WebCodecs breakout session

18 September 2019


Peter Thatcher
tidoust, tidoust_

Meeting minutes

<koalie> koalie has changed the topic to: https://‌w3c.github.io/‌tpac-breakouts/‌sessions.html

peter: The spec for Streams has examples of potential transform streams with a video decoder. That's great, we'd also want encoder.

We want live streaming, faster-than-realtime encoding, RTC, media tools, gaming.

[showing a diagram]

peter: There needs to be a conversion from a track to a stream of objects that represent audio and video. Can be frames, but terminology can be problematic as term is overloaded.
… Chunk comes out encoded.

alex: Trying to fit the current WebRTC on top of that. Feedback mechanism from transport to decoder for packet loss for instance. How would that fit there?

SteveAnton: It's part of the "change settings"

alex: The application would capture that feedback and would call change setting on the encoder

peter: Correct.

?: What kind of controls are you thinking about? Many of them.

peter: I can show you when we have the IDL.
… We're thinking pretty low-level

youenn: real-time vs. non real-time for settings?

peter: Yes, we'd like this to work for both.

youenn: For real-time encoding, you're also thinking of cases where pipe is too slow.
… 60fps per pipe can only support 50fps.

peter: You'd be able to detect that, but you'd have to adjust

paul: Because this is using Streams, you can take benefit of the backpressure mechanism.
… Depending on what you're doing, you may want to drop or buffer.

youenn: The JS would implement that?

paul: Yes, the JS can have the signal here.
… Not clear whether there are going to be common use cases built on that.

peter: The JS would be fully in control of the buffer that gets passed to the decoder.

[discussion on execution on main thread and/or off the main thread]

youenn: usually media is main thread only.

SteveAnton: transform stream would be transferrable.

peter: If the Stream that comes back out of the back is transferable, then that should work.

?: [question on B-frames configuration. Middle-way implementation can support everything]

[pointing at github issue on timestamp]

peter: Example of decode for live streaming or RTC.
… First thing to do is to convert stream that goes out of the decoder into a pipe.
… [showing the pipeline]

Richard: The codec type, how do you differentiate? Capabilities?

peter: We're going to need some type of capability.
… We don't want separate capabilities for this, the video stack, and so on.
… We would a way to specify hardware/software decoding here, but not clear how to expose that here.
… Going into a decoder, you just have a byte array, and maybe a timestamp.

markw: You could imagine feeding stuff that don't have timestamps
… and get a sequence of frames.

peter: Right now, in the IDL it's a byte array with a timestamp.
… What comes out of the decoder, originally was an opaque data, but we changed it recently.
… You can render without looking at image data. Needed for funny hats and so on, but not for other scenarios.

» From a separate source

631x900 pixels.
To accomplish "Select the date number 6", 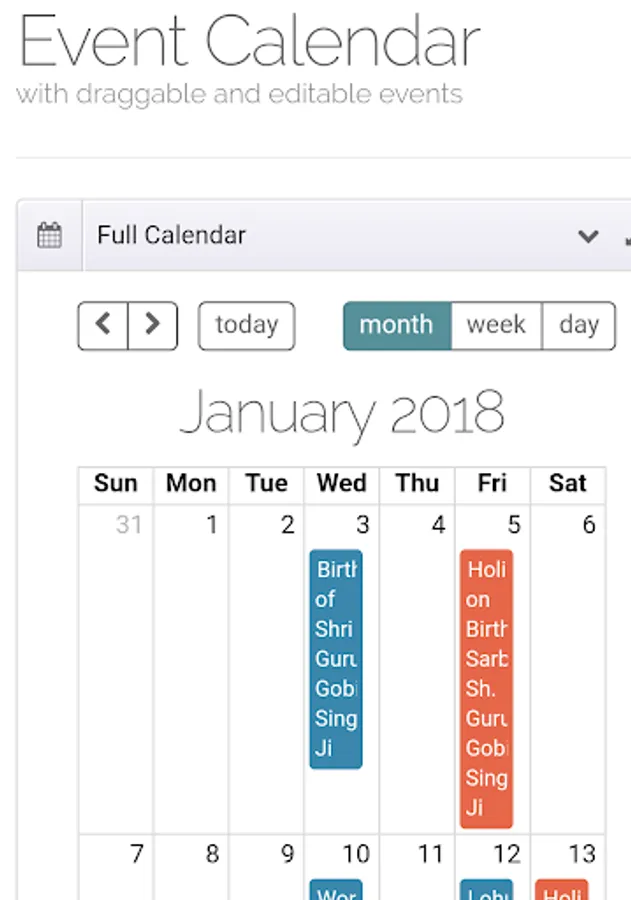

SteveAnton: We don't really want to solve raw media processing in WebCodecs

markf: In the common implementation where you have a hardware decoder, how do you model the semantics?

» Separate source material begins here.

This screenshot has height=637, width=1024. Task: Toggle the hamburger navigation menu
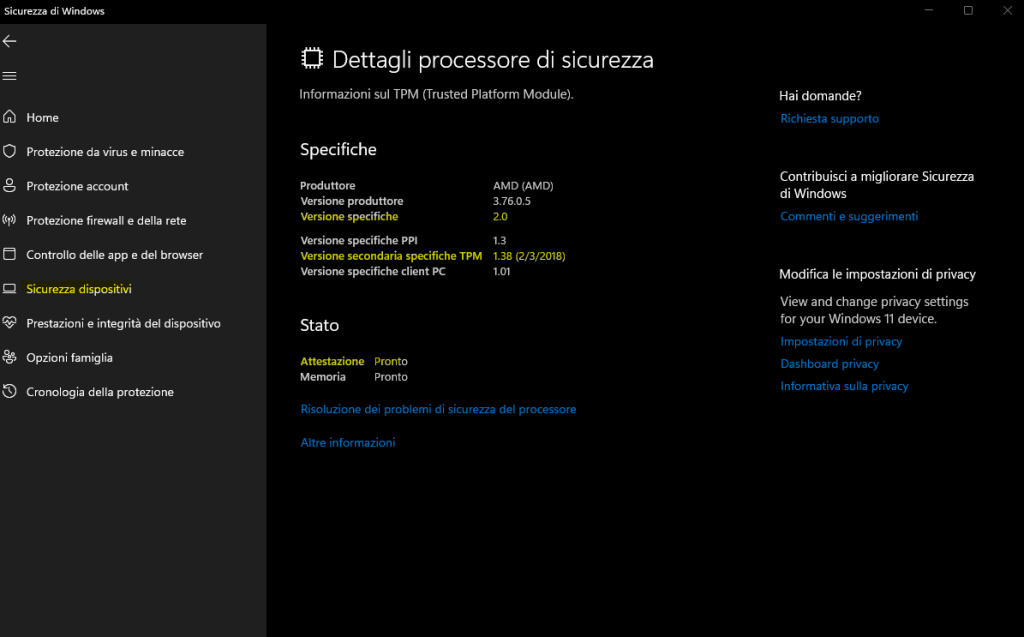point(10,76)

peter: What the web app sees would be the same whether it's hardware or software

cyril: Clarification about the output.
… Where would the packaging be done?

SteveAnton: Done by the application.

youenn: More general comment that it is exposing more stuff to the Web. Analysis in terms of security and privacy?

SteveAnton: No section for now. Anything you're thinking about?

youenn: You would expose settings for decoders/encoders. That's new capabilities exposed. Also exposing timing information, which is not easy to get now.

JakeA: Raw processing not in scope. If I get a video with 100 frames, do I get 100 frames out?

SteveAnton: There are a lot of use cases. You can render the video.

Paul: You can draw to a canvas, and get an image data in the end.
… You can take it as a texture in WebGL.

JakeA: I think you mean ImageBitmap which is the opaque one.

Paul: Maybe.
… Allows "I'd like the frame to never leave the GPU if the decoding happens on the GPU", which is very common.
… This works for the playback case and you know where it plays back. The Web browser makes the decision as in the normal case. It's very important to have this level of indirection and not manipulate the frame as an image as if it were an image on the CPU.
… Either you decode in software, or it's already in hardware, and texture conversion will happen as usual.
… Connecting to audio is going to need a number of steps.
… You might need to do asynchronous sample conversion.
… [and other steps]

Richard: Can you do something similar with echo cancellation?

Paul: already done by the Web browser

alex: echo cancellation may be hard, [example of same output and work on Chrome to make things work]

jan-ivar: where does the initial encodedAudio, encodedVideo come from?

peter: From anywhere
… Another example of encode/decode together
… [going through example on slide]
… One of the settings is bitsPerSecond.
… Example of getting some input that is containerized to different audio/video.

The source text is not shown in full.